The answer must be every line below that holds the word "shape".

........

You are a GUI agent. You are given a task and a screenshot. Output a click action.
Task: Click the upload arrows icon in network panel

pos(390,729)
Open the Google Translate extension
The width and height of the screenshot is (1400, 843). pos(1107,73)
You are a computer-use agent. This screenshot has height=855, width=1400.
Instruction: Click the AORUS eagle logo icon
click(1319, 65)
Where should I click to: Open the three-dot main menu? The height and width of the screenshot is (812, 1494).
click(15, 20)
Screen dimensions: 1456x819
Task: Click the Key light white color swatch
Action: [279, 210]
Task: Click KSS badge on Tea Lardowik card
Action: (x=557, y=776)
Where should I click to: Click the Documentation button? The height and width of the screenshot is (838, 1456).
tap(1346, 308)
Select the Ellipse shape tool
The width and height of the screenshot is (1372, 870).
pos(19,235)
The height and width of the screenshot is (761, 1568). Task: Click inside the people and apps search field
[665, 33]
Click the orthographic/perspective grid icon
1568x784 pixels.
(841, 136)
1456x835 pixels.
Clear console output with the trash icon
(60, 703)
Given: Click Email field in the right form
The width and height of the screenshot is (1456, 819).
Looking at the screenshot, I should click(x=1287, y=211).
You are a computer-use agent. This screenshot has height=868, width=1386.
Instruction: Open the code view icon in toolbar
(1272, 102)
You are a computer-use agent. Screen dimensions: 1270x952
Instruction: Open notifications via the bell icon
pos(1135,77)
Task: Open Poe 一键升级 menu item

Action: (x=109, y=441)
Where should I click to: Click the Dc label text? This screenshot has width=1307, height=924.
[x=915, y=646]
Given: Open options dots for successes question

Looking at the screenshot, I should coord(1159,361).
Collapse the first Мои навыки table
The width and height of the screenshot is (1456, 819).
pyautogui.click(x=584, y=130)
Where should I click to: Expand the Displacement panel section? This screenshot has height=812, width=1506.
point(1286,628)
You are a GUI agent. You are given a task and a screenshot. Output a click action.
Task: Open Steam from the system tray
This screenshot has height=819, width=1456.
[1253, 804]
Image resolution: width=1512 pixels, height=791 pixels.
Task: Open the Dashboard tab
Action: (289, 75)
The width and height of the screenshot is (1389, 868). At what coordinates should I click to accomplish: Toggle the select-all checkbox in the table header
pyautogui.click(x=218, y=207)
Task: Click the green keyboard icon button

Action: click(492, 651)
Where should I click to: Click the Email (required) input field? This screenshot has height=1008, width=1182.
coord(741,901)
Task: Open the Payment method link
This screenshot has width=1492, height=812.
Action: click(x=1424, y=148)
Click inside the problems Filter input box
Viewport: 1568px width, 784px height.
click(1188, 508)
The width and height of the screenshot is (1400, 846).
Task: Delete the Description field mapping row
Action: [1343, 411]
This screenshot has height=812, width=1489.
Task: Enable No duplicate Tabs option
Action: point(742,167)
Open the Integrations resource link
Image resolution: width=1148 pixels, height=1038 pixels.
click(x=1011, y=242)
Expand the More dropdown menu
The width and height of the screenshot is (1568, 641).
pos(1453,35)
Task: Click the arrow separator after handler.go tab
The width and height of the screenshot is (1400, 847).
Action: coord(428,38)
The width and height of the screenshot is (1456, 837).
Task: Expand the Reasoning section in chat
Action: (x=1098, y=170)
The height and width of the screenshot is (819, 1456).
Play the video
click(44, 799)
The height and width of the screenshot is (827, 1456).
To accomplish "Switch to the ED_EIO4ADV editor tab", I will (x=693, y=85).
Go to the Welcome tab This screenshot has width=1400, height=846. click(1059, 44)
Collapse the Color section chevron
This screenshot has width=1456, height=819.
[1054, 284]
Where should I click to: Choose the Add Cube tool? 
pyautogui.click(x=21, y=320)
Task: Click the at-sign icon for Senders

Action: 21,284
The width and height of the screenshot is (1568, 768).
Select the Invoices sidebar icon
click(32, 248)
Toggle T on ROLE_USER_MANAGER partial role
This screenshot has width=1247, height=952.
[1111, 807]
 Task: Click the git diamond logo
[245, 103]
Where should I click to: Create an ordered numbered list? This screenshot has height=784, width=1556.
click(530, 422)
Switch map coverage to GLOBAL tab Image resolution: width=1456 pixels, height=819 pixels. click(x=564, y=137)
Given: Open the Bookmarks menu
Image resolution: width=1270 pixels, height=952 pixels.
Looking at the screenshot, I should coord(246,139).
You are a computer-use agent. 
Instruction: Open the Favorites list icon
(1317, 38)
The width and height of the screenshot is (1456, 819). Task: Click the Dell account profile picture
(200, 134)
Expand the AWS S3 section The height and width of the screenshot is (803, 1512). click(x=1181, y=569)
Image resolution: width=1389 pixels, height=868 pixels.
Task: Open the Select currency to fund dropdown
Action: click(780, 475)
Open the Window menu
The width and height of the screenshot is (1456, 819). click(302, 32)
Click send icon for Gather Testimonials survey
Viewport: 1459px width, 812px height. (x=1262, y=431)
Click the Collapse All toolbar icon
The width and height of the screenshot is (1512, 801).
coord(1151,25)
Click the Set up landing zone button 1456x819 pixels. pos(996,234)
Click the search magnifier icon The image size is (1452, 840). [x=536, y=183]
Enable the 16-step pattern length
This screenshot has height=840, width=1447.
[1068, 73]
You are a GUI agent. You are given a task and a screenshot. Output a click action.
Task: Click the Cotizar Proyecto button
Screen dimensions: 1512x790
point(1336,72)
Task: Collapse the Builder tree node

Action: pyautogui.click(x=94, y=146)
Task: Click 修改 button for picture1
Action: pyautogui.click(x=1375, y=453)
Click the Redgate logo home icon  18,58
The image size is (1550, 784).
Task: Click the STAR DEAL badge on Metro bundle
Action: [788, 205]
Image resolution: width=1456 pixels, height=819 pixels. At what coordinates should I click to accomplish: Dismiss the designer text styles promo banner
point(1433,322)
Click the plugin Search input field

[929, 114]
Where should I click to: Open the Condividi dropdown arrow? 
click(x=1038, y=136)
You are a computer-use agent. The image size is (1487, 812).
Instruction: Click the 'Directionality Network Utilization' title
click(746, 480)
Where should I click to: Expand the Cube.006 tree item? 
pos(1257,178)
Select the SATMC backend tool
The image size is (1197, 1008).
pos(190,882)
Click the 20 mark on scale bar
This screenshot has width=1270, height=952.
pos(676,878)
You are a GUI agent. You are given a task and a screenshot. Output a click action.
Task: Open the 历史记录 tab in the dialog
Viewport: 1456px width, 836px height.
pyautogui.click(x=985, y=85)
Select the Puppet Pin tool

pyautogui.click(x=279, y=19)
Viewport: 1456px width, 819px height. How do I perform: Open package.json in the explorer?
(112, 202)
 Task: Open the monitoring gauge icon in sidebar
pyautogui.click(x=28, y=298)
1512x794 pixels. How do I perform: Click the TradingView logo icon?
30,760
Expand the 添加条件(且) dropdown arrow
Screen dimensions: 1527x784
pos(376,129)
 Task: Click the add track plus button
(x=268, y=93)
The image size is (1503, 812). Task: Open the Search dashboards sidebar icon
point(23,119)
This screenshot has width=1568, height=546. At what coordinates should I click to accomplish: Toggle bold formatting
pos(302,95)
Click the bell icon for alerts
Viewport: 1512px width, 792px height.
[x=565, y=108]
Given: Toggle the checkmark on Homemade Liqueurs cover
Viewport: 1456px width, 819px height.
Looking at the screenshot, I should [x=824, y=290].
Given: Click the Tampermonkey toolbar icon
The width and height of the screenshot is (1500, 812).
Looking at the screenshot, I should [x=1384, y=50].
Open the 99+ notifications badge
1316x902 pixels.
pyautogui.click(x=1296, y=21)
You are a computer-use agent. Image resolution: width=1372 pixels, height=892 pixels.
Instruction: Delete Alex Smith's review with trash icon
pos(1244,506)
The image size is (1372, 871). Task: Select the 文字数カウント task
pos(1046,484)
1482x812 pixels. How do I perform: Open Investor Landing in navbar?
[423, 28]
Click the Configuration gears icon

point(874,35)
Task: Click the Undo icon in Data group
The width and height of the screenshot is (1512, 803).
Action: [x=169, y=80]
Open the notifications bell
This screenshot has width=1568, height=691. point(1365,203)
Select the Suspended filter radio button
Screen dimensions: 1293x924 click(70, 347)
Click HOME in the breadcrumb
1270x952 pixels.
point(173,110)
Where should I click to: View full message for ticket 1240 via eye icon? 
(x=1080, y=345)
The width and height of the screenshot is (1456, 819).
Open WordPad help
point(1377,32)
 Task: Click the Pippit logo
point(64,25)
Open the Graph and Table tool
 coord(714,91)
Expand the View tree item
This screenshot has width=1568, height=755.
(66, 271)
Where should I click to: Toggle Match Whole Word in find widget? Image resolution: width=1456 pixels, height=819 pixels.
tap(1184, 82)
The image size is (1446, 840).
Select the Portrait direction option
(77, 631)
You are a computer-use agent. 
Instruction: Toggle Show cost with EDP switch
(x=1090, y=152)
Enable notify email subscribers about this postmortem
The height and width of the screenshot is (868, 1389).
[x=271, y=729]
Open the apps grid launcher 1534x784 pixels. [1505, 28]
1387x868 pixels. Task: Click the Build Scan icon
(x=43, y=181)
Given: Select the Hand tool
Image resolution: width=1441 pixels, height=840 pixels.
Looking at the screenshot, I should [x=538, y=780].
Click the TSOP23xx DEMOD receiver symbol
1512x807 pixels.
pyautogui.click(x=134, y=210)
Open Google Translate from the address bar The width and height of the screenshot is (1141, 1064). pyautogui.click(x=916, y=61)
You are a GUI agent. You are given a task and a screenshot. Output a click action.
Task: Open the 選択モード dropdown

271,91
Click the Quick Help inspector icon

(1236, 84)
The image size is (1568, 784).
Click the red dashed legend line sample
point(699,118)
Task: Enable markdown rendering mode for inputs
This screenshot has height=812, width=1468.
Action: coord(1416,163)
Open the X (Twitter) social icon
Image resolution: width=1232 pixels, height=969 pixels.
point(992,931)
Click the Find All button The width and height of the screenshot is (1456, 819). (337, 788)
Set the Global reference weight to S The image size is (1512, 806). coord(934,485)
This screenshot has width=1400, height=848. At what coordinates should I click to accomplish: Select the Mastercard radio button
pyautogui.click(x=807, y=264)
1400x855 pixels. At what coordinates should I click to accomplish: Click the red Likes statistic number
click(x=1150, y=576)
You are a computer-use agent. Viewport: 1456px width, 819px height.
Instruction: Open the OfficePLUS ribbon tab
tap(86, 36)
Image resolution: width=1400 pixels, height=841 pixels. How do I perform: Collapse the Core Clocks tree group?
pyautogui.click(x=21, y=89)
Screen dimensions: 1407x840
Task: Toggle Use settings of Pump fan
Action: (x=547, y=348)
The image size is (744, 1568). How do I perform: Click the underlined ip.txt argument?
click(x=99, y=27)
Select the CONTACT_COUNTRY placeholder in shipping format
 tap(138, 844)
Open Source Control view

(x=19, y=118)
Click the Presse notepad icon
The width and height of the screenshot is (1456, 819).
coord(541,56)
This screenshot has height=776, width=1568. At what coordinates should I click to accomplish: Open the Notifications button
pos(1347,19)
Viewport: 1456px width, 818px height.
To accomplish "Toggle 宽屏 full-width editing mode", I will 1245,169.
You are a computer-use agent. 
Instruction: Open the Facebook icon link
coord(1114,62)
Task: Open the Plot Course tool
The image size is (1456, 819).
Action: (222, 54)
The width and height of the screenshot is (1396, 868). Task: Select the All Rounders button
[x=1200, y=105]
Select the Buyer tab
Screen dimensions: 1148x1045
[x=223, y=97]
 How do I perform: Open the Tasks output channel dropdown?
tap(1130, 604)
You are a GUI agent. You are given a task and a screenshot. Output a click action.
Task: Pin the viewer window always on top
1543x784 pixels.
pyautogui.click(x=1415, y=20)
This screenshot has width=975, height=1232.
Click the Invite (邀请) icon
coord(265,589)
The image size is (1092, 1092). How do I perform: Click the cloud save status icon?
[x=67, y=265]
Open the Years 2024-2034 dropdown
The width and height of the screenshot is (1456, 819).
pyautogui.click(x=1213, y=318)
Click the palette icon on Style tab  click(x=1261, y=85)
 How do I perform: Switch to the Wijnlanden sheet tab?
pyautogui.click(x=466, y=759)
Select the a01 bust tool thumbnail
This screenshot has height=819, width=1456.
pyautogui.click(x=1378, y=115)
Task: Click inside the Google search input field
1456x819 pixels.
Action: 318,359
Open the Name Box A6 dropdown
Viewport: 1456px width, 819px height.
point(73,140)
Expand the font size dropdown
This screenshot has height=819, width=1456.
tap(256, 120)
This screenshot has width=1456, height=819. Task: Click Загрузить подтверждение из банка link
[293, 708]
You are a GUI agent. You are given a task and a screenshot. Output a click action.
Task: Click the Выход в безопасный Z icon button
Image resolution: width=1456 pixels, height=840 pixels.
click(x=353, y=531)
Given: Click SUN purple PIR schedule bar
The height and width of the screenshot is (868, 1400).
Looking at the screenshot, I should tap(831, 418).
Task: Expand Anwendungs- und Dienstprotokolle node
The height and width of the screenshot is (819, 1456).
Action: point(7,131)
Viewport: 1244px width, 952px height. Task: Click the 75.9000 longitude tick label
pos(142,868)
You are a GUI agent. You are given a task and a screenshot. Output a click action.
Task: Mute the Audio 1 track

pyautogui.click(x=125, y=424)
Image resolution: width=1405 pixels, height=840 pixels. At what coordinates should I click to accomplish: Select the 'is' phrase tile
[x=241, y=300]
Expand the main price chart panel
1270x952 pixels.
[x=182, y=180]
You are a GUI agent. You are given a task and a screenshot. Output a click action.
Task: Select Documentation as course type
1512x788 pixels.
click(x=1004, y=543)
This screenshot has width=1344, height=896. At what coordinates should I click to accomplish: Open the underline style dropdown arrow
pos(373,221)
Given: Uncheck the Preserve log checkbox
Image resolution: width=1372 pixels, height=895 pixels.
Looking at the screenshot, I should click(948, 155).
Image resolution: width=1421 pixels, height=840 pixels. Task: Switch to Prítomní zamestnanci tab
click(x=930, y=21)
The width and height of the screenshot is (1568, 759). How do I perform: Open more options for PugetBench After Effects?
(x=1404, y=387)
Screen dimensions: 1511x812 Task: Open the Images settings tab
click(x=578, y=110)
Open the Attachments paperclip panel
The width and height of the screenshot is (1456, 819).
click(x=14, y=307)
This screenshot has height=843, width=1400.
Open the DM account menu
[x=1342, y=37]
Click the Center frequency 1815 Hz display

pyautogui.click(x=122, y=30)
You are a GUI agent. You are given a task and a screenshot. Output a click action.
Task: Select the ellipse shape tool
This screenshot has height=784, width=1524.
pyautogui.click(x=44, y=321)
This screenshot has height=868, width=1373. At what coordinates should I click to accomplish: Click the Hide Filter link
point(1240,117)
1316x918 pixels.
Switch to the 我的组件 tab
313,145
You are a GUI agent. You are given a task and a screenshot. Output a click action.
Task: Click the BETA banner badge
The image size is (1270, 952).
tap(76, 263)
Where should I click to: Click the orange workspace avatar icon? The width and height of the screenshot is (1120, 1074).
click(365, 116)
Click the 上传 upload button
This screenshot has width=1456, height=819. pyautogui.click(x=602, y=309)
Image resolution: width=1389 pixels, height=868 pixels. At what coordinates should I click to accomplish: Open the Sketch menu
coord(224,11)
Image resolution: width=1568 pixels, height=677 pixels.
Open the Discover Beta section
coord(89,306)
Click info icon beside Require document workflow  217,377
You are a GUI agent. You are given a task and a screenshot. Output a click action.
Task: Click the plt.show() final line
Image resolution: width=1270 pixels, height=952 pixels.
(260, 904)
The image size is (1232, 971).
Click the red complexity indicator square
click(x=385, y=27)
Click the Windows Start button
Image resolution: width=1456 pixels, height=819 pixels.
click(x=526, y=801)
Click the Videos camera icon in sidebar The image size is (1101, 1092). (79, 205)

........

◆ Exercise result ◆
Select the Ellipse shape tool
Task: Select the ellipse shape tool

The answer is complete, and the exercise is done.